------ Source data
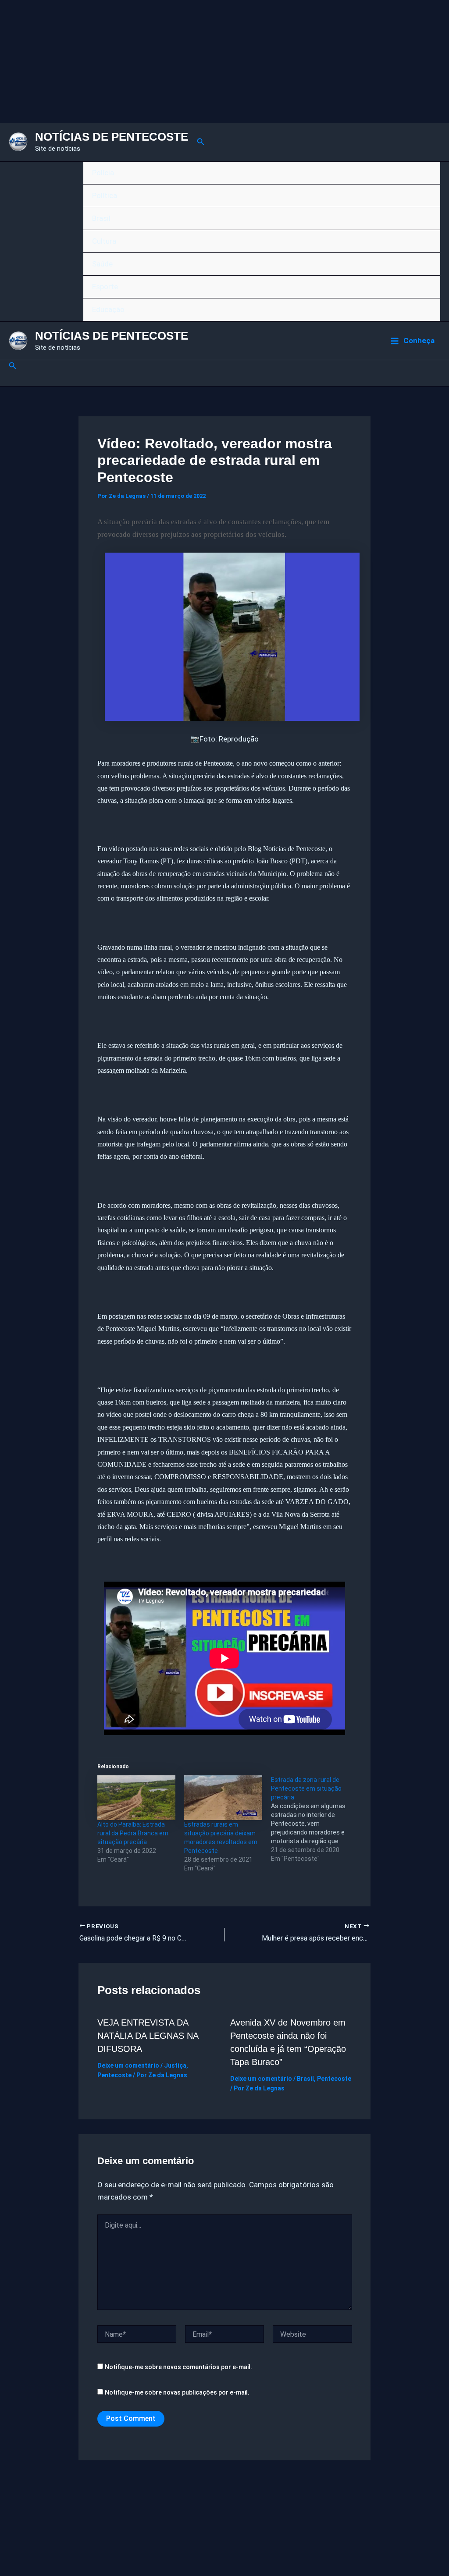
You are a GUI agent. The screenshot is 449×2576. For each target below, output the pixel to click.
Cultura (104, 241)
------------
------ Source data
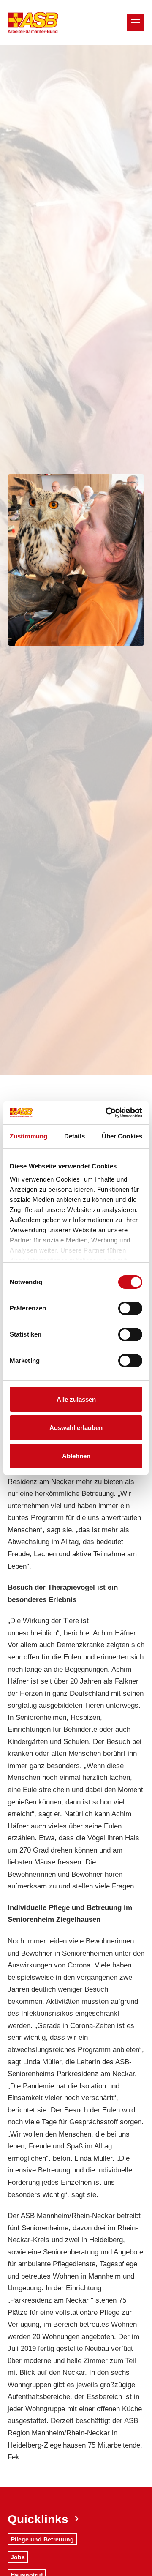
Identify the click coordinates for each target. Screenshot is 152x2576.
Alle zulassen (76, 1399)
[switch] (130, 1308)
------------
What you have to do ->
Repeat exactly the lines above from the one with "You are a GUI" up to and including the one with "Cultura (104, 241)". No other line belongs in the reply.

Reply to the exercise ->
You are a GUI agent. The screenshot is 449×2576. For each target below, output the pixel to click.
Cultura (104, 241)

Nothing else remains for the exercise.